Collected data:
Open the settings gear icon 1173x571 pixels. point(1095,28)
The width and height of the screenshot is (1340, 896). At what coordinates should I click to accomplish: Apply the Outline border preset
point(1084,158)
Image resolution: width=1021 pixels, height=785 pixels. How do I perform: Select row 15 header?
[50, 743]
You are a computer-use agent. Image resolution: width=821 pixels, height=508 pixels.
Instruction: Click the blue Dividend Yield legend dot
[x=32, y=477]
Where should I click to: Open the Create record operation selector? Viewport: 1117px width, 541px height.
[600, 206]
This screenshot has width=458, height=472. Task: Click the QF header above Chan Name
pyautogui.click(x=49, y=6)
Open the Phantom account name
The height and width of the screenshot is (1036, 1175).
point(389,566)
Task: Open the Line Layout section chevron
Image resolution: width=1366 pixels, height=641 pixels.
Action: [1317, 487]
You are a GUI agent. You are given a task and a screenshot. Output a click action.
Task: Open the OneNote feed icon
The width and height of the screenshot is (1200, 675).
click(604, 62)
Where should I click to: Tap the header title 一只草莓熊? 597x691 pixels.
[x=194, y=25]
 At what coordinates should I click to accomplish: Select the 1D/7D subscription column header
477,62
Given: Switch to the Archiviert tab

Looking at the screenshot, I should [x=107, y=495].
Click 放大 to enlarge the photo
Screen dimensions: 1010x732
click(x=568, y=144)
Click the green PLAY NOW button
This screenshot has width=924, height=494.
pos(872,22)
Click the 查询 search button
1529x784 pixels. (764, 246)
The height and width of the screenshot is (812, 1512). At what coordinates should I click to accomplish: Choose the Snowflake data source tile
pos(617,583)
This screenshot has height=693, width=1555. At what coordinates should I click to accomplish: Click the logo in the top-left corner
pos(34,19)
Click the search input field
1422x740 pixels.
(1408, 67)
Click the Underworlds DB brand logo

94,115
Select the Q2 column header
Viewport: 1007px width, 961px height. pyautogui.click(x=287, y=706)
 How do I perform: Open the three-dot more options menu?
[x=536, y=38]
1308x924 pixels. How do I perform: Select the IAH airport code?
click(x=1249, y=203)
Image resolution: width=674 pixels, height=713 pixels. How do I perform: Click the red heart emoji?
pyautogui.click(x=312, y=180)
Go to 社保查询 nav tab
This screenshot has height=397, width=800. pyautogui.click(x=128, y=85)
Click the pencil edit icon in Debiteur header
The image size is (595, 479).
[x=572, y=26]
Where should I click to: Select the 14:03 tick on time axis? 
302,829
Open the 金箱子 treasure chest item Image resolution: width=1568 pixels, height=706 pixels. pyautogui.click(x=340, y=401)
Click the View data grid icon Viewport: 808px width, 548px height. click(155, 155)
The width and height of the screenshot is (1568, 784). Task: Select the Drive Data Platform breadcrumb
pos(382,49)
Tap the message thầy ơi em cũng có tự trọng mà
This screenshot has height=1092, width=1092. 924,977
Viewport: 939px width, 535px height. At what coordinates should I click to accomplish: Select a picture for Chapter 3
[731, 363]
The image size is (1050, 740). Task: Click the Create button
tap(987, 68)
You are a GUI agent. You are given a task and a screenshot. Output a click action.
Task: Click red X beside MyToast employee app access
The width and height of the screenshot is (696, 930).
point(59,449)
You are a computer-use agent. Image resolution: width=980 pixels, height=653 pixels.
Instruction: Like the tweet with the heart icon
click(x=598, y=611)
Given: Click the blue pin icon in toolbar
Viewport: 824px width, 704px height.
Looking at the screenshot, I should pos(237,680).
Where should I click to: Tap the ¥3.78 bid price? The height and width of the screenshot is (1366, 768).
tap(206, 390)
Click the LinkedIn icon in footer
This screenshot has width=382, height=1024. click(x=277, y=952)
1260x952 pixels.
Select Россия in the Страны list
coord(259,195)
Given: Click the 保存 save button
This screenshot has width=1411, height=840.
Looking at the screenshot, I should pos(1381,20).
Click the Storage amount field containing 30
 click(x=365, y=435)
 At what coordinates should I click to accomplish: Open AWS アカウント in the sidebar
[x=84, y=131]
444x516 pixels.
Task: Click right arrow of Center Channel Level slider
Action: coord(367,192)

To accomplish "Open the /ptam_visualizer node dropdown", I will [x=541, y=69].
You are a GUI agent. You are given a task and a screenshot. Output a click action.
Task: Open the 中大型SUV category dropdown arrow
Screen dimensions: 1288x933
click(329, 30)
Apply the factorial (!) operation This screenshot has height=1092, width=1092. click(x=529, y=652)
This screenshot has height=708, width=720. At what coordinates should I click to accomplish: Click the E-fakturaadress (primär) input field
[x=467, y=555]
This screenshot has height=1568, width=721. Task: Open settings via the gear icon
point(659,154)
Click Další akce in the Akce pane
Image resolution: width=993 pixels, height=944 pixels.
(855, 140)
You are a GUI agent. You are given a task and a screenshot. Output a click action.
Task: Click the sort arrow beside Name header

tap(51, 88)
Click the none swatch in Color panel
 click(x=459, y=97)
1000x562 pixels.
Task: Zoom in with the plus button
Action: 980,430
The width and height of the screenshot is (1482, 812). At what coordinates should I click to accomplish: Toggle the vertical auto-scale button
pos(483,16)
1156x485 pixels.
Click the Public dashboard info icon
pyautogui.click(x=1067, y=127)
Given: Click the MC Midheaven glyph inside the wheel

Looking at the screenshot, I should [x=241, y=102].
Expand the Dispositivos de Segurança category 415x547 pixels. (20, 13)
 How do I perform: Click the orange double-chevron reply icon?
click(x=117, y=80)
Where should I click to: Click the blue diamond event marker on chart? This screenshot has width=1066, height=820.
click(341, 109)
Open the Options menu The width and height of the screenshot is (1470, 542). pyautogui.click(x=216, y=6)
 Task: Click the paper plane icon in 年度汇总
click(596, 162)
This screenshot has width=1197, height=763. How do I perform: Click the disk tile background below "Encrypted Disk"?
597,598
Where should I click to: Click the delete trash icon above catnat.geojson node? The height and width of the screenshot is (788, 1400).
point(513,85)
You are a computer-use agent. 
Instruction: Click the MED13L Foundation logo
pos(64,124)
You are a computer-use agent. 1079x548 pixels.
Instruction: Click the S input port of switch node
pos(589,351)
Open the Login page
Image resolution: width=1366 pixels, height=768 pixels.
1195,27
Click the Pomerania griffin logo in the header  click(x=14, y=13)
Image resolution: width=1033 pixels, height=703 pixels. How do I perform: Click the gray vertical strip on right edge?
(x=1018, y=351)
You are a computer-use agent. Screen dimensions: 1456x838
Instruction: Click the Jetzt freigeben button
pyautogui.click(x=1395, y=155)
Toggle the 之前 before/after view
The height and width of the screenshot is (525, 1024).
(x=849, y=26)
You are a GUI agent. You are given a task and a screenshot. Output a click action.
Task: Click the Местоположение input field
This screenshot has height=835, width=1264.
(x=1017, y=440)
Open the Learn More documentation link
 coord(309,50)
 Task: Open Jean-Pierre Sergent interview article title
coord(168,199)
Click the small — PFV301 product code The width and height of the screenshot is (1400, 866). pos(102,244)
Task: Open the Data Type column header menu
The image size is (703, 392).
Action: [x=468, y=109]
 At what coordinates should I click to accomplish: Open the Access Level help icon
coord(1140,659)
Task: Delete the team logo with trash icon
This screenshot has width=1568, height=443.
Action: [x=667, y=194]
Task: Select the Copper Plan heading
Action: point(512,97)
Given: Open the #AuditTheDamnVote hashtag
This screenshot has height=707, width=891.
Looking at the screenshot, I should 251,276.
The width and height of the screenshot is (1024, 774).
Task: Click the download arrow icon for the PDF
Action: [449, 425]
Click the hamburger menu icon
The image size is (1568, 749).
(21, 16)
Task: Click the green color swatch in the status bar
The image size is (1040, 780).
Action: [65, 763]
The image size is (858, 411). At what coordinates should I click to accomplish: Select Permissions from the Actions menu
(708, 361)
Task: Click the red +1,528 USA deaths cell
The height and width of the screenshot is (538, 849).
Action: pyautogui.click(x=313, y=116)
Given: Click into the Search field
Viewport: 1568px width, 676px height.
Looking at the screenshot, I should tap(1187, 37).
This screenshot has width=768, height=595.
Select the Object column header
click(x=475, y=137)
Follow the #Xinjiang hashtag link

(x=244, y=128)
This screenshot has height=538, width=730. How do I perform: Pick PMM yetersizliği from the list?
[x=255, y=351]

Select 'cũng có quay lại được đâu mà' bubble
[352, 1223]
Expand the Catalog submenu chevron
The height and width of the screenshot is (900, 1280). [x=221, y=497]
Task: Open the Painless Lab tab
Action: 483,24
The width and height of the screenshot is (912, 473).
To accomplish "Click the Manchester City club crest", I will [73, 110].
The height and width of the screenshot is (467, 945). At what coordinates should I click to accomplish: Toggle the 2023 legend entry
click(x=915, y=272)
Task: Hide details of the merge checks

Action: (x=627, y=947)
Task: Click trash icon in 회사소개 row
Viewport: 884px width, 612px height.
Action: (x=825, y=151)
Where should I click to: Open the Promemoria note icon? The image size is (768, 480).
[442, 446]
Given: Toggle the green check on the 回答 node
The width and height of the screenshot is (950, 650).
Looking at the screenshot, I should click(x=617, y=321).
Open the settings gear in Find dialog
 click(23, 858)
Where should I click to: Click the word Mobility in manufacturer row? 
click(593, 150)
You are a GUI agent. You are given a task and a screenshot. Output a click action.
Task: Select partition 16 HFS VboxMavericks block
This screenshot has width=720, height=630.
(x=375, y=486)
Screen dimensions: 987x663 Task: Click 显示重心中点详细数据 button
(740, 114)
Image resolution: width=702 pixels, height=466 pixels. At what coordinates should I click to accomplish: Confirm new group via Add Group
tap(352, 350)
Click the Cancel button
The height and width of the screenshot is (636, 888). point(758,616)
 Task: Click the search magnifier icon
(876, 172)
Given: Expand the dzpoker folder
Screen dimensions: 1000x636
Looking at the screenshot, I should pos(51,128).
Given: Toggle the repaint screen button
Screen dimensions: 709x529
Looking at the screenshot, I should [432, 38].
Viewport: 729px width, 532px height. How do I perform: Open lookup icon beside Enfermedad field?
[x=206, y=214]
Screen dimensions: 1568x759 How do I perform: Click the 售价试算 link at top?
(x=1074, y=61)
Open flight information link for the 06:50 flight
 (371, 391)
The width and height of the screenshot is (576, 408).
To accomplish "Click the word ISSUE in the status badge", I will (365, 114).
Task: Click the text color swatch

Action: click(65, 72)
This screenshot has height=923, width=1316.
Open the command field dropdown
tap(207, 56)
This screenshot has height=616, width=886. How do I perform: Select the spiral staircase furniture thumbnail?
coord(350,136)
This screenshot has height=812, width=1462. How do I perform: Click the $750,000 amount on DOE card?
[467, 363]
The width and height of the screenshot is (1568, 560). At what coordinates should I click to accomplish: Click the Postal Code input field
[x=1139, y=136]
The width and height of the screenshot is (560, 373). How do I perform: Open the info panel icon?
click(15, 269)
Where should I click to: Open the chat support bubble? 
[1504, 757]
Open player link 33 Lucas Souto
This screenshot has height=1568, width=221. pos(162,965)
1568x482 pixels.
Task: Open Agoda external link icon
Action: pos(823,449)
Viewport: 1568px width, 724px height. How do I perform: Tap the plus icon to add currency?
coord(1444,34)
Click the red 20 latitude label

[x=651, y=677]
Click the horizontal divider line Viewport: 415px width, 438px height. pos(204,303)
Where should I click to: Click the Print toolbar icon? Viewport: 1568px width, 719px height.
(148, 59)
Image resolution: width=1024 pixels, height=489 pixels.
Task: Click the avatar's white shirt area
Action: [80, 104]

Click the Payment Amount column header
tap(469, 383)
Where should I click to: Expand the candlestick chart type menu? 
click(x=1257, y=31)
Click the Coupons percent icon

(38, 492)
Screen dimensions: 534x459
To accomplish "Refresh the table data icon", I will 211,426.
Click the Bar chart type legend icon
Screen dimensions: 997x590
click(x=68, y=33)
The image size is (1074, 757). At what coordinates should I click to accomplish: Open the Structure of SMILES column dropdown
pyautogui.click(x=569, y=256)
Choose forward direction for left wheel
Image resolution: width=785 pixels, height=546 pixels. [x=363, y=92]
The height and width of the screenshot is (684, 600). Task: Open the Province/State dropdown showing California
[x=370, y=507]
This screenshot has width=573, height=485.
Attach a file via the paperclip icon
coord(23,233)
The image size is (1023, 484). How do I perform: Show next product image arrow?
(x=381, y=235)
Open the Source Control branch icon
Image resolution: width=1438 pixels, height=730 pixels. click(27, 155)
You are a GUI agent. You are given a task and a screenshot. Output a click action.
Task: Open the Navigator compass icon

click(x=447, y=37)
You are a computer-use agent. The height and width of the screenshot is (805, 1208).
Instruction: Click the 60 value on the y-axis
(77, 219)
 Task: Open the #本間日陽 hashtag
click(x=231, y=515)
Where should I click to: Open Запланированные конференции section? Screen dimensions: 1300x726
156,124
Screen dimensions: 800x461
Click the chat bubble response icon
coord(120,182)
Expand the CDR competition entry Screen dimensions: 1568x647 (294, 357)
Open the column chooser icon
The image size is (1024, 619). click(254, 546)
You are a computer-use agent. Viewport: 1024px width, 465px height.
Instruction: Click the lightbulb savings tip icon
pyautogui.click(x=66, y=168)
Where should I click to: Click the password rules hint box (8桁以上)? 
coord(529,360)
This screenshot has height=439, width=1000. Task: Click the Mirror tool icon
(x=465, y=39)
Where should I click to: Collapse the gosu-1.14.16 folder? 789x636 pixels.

■ **Your assignment**: Whenever the string "green" turns up in a line of the data, copy that line.

■ **Solution to this problem**:
Click the green PLAY NOW button
Task: Click the green color swatch in the status bar
Given: Toggle the green check on the 回答 node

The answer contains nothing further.